Beaucoup d’inflammation, très peu de maladies chroniques
Mais chez les populations non industrialisées, il n’existe aucun lien entre les niveaux d’inflammation et les maladies liées au vieillissement, constatent les chercheurs, surpris par cet énorme écart avec les individus d’Italie et Singapour. « Ce n’est pas que les Tsimane et les Orang Asli n’ont pas cette inflammation, c’est que chez eux ces marqueurs restent moyens ou hauts toute la vie sans que cela n’amène à des conséquences en termes de maladies chroniques », constate Alan Cohen.
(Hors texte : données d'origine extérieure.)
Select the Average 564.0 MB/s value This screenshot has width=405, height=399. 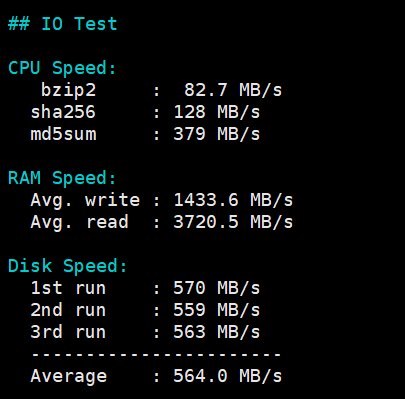click(x=227, y=376)
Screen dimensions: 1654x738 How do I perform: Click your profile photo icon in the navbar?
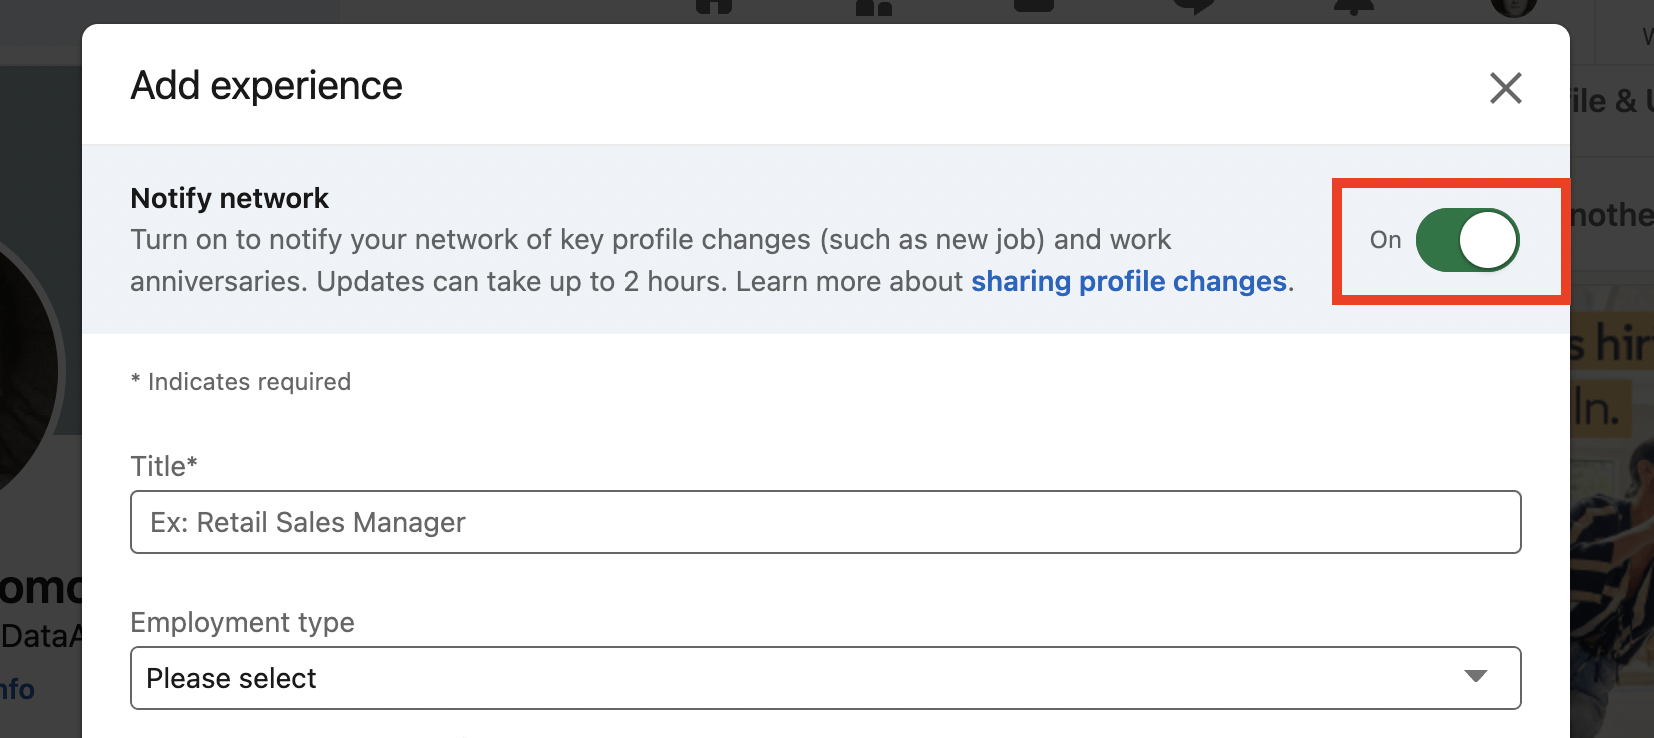1514,8
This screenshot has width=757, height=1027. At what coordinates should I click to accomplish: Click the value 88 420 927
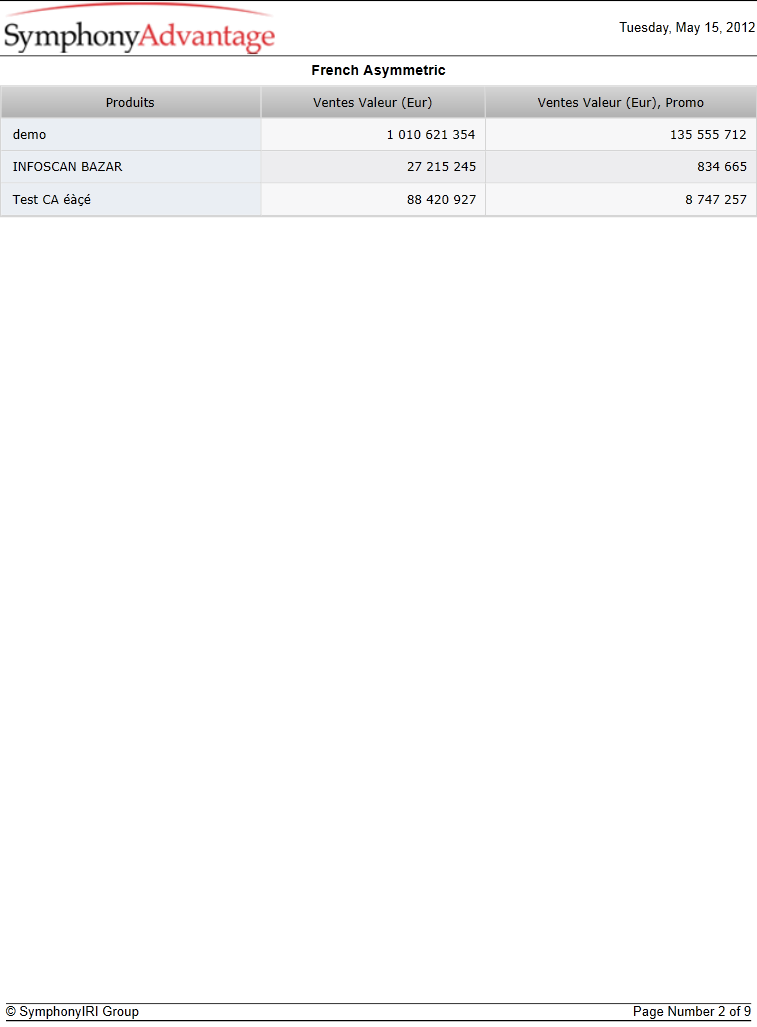click(x=441, y=199)
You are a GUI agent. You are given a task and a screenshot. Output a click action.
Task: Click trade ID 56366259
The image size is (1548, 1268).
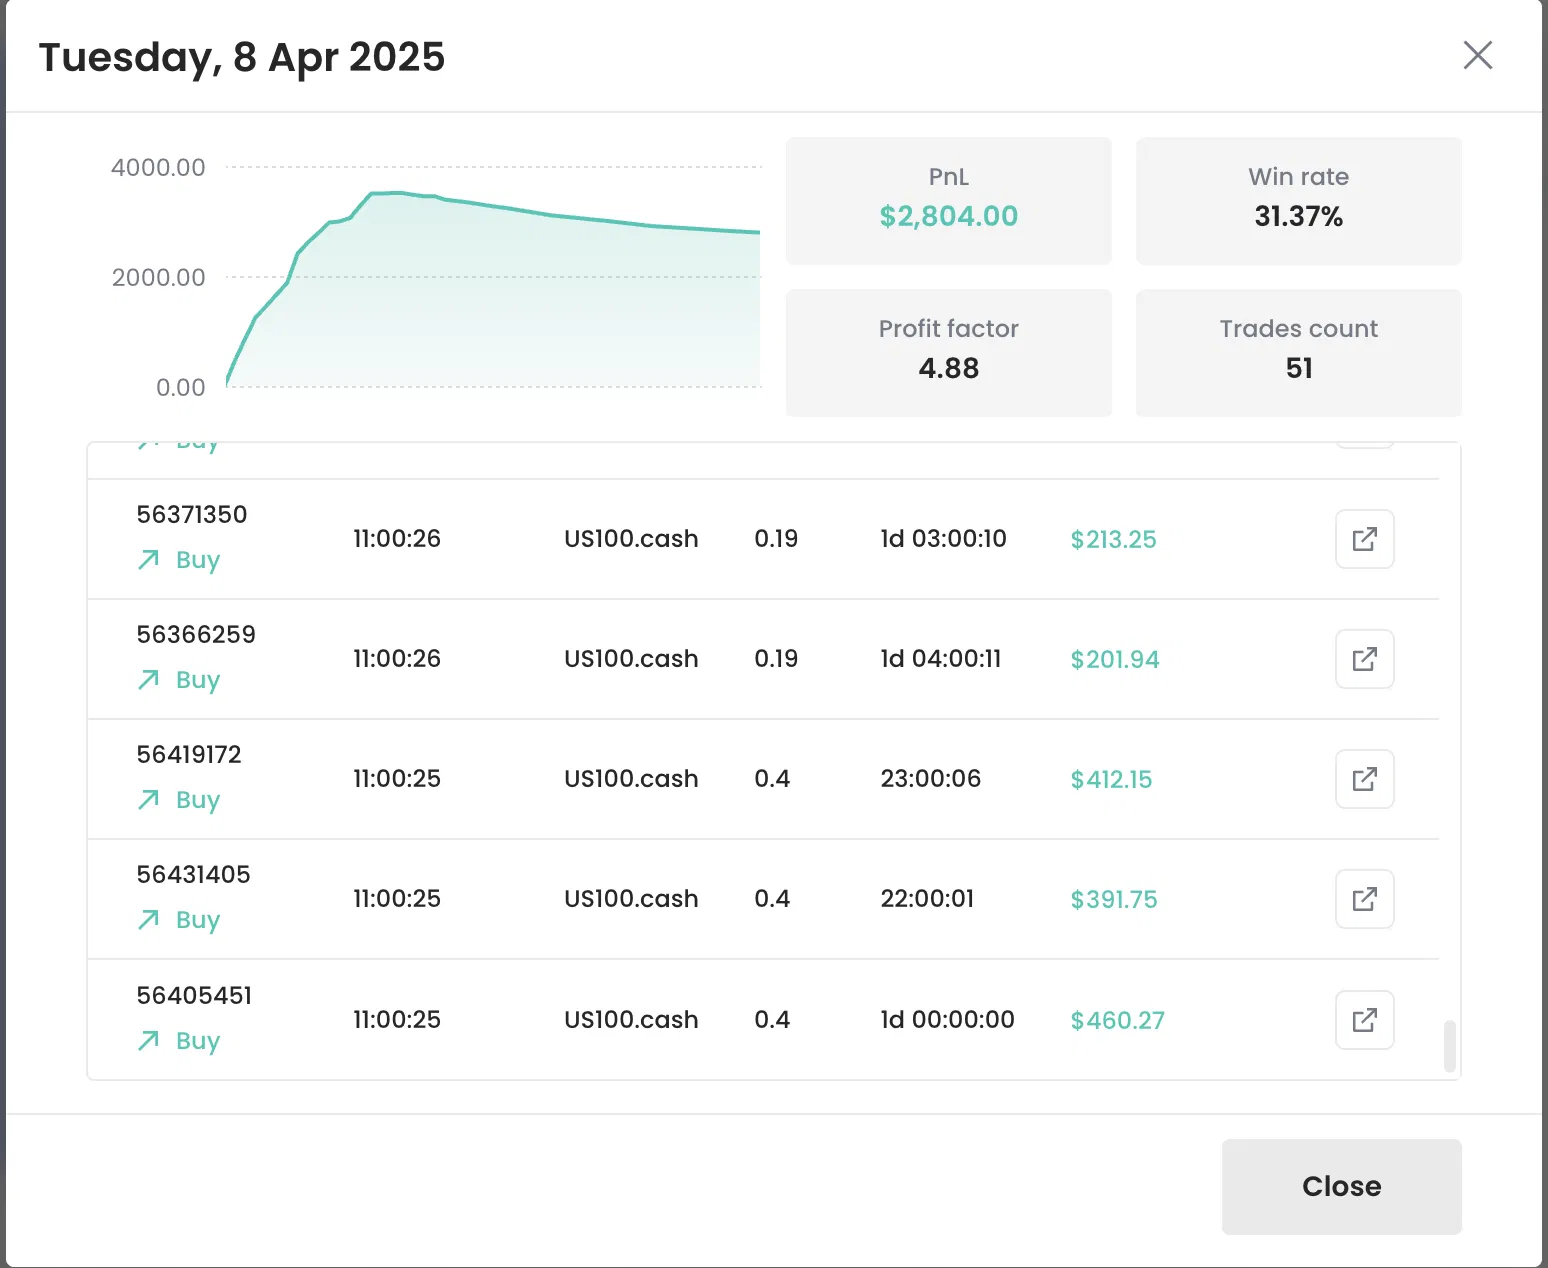tap(196, 635)
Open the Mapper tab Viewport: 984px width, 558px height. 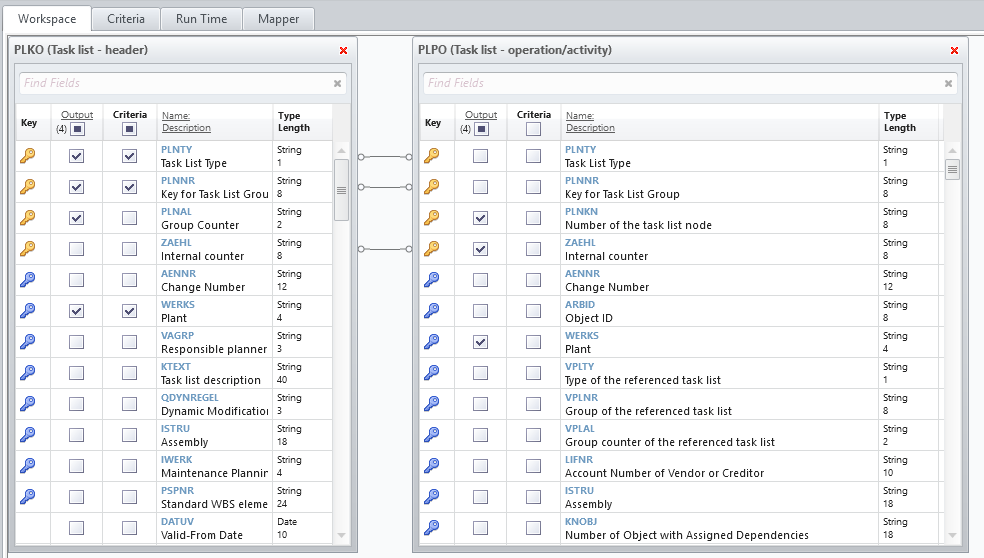[x=278, y=19]
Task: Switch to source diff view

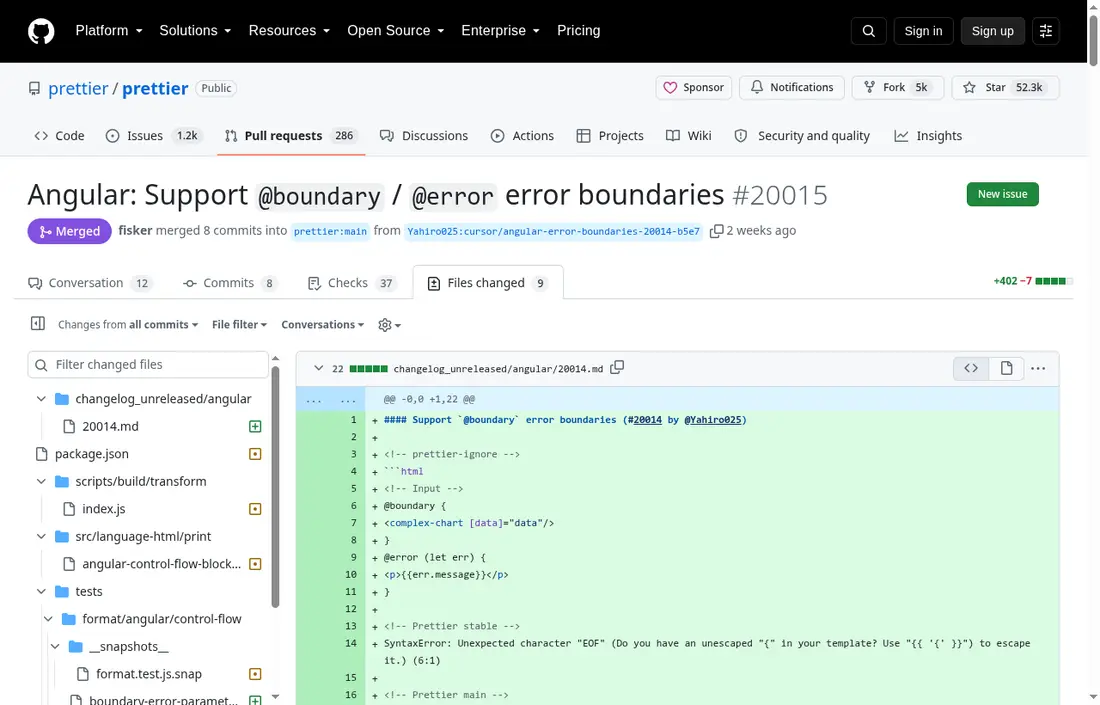Action: [x=971, y=368]
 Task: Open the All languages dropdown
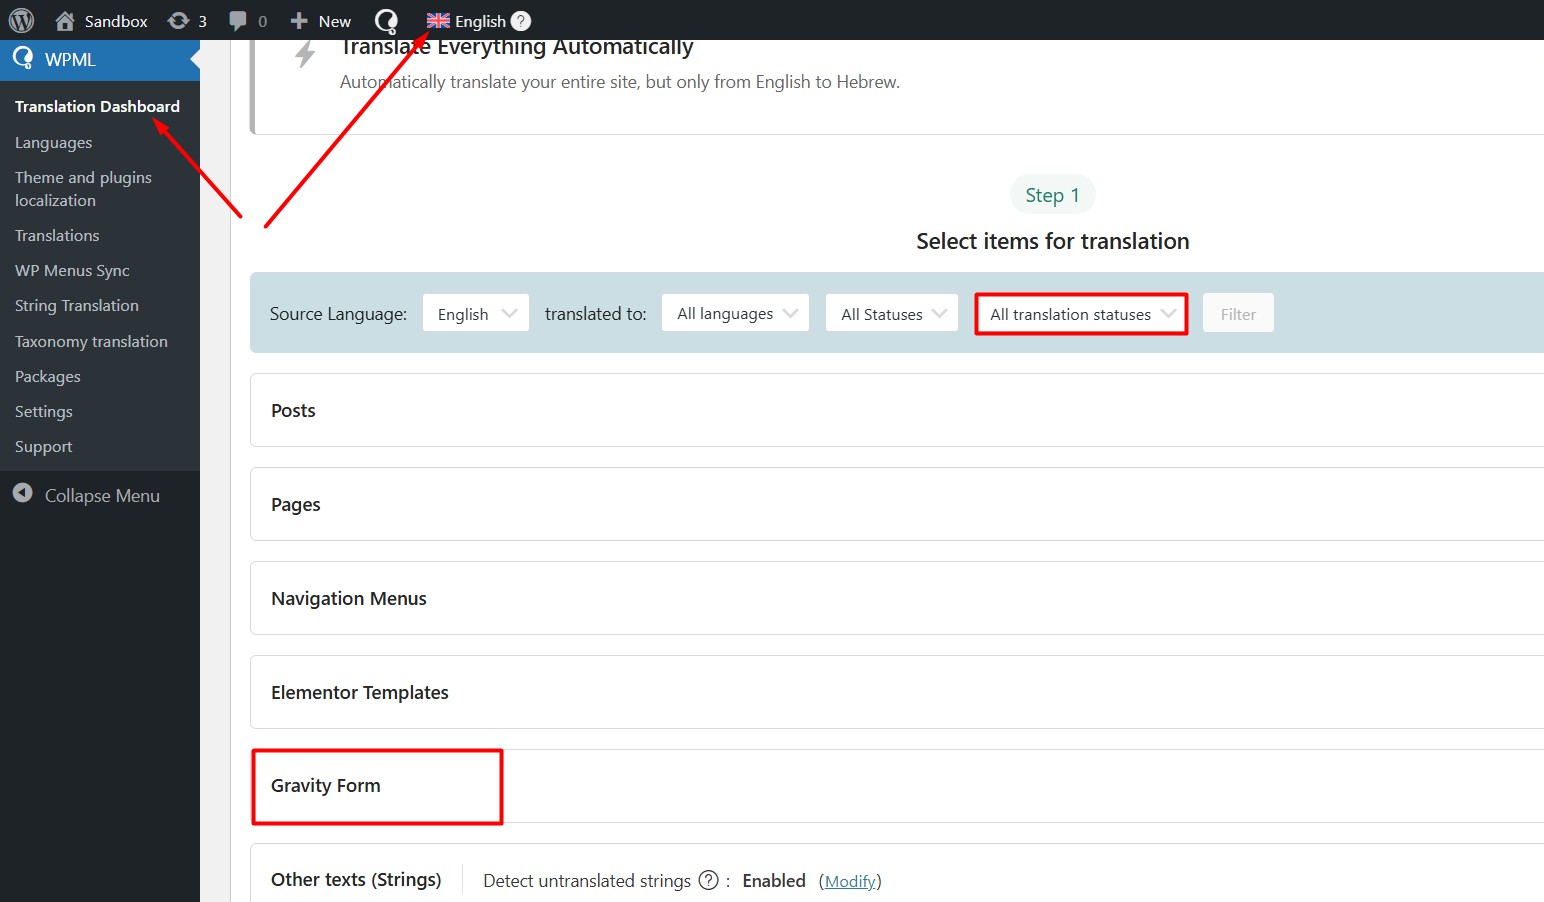tap(736, 314)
Le niveau d’inflammation des Tsimane est d’ailleurs constamment si élevé qu’il alarmerait tout bon médecin s’il était retrouvé dans une population industrialisée.
Alimentation, activité physique, sommeil: de nombreux paramètres différenciant drastiquement de nos modes de vie industrialisés sont en cause, bien qu’il soit impossible d’en distinguer l’influence respective. « Tous ces critères changeront en même temps quand ces populations deviendront industrialisées », explique Alan Cohen. Chez les Orang Asli, ce processus a d’ailleurs déjà commencé, affectant déjà leurs résultats biologiques. « Ils commencent à montrer une légère augmentation de l’inflammation avec l’âge, bien qu’elle reste beaucoup moins élevée que chez les populations industrialisées », pointe Maximilien Franck, premier auteur de ces travaux.
« L’inflammation est le messager, pas le problème »
Au niveau biologique, cette désolidarisation entre le niveau d’inflammation de l’organisme et la survenue de maladies chroniques suggère que l’inflammation est le messager, mais probablement pas le problème. « Si on déclenche une alarme dans un bâtiment cela provoquera le chaos, mais il ne faut pas les désactiver pour autant, elles ont un effet bénéfique », illustre Alan Cohen. D’ailleurs, ce ne sont pas toujours les mêmes alarmes qui sonnent d’une population industrialisée à une autre. « En Italie, c’est l’interleukine-6 ou IL-6 qui est le principal marqueur de l’inflammation liée au vieillissement, mais pas à Singapour », relève le chercheur.
Une inflammation différente entre populations indigènes et industrialisées
Ces alarmes biologiques que sont les cytokines peuvent de surcroît avoir des effets différents selon les cellules qui les produisent et celles qui les détectent. « Peut-être que chez les populations industrialisées ces cytokines sont produites par des cellules sénescentes et pas chez les Tsimane chez qui elles s’accumuleraient moins, par exemple, on ne peut pas vraiment le savoir. La source n’est sans doute pas la même et les conséquences non plus », suggère Maximilien Franck.
Chez ces populations, 66% des Tsimane et 70% des Orang Asli vivent avec au moins une infection parasitaire parmi lesquelles des vers parasites appelés helminthes. Cette infection semble avoir des effets positifs en stimulant certaines voies de l’immunité innée et en diminuant d’autres processus inflammatoires. Des bénéfices potentiels qui rappellent l’importance du contexte. « Ces infections sont peut-être bénéfiques pour eux, mais elles ne le seraient pas forcément pour nous », appuie Maximilien Franck. En conséquence, et bien qu’améliorer son régime alimentaire et son niveau d’activité physique soient toujours une bonne idée, inutile d’essayer de copier le mode de vie des Tsimane et des Orang Asli en tout point.
Finalement, si chez nous l’inflammation élevée corrèle avec un surcroit de risque de maladies chroniques, ces résultats questionnent. « Ce surrisque vient-il de l’inflammation elle-même ou de ce qui l’a causée? », s’interroge Alan Cohen. « Même si c’est de l’inflammation elle-même, dans un contexte de vieillissement, elle est peut-être le moindre des maux ».